Obviously, keeping a sharp eye on toddlers who climb is paramount to keeping them safe, but it’s next to impossible to monitor them every second. Baby gates might work for a while, but many toddlers quickly learn to get over them making a fall down the stairs more likely. If possible, position a gate where there is a landing spot on the other side before the edge of the stairs. Teaching your child to go down the stairs on her bum can give some peace of mind, too.

Downing has had to find solutions to everyday tasks. “I can’t chase him around the house when I cook dinner, so I had doors installed in my kitchen and set up a play area for him so he is entertained when I’m cooking.”

Distraction, not reaction

Instead of shouting, “No!” which could be seen as a challenge, calm diversionary tactics can work well. Instead, saying, “Show me how you can stack these blocks,” might divert a child from the riskier game she’s discovered.

Clear the area

If your child likes to stand on top of furniture or climb out of the crib, keeping the areas free of sharp or hard objects will prevent her from landing on anything that can cause more injury than the fall. You might begin to feel as though you’re in a rubber room until your little one understands climbing is best left to the jungle gym.

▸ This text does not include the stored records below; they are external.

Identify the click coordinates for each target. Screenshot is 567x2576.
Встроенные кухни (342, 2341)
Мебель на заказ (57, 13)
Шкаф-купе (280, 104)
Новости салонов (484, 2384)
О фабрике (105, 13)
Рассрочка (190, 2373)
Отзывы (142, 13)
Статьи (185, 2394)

“We placed foam around his crib, then realized it was best to move him into a bed where the fall wouldn’t be as high,” says Downing.

Safe climbing

“I cleared an area in our yard and one in our basement and installed a proper climber for Colin with padded mats around them,” says Downing. “Any time he mounted the railings or couches, I took him to the climber and told him this was where climbing was safe. He still finds adventure in surprising areas, so I can never let my guard down.”

Downing knows it’s a phase and Colin will eventually stop climbing. “I figure he’ll stop once he gets to the top of Everest. Then I might be able to take down the gates and clear away the pillows.”